* [Instructions to follow]:
Copy out the entries below word for word, starting with the line that contains "Task: Like annachabanna's comment heart" and continuing through the last entry.

(Stored entries from a collection)
────────────────────

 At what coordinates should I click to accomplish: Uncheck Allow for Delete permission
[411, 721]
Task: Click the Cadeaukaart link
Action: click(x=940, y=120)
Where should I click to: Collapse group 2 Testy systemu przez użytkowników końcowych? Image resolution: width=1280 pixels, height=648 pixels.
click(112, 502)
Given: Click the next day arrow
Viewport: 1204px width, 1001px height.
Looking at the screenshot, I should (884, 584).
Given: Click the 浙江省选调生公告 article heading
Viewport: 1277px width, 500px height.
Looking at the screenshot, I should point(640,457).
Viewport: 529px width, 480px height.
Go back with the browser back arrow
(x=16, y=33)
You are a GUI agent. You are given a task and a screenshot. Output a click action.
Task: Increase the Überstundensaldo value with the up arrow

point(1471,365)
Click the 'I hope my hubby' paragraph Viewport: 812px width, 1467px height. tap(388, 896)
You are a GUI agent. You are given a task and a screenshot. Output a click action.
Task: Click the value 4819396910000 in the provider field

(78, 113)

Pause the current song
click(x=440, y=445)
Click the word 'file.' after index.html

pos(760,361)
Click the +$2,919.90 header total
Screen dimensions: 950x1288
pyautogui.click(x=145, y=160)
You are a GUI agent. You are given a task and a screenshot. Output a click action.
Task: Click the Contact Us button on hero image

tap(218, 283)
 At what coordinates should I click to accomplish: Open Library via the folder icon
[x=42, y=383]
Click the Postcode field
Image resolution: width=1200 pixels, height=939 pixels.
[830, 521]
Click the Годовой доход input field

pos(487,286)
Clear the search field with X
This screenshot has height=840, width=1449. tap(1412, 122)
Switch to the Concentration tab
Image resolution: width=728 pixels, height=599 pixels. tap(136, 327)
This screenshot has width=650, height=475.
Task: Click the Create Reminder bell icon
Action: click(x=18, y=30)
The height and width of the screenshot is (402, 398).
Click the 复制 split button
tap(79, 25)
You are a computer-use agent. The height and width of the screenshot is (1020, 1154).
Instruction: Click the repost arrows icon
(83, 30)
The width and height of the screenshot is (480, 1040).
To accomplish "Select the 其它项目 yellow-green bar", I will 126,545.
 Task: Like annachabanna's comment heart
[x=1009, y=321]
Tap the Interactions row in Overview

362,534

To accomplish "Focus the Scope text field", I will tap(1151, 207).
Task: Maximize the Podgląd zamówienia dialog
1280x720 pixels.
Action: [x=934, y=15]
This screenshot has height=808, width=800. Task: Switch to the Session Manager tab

────────────────────

* [Solution for this exercise]:
 Task: Like annachabanna's comment heart
[x=1009, y=321]
Tap the Interactions row in Overview

362,534

To accomplish "Focus the Scope text field", I will tap(1151, 207).
Task: Maximize the Podgląd zamówienia dialog
1280x720 pixels.
Action: [x=934, y=15]
This screenshot has height=808, width=800. Task: Switch to the Session Manager tab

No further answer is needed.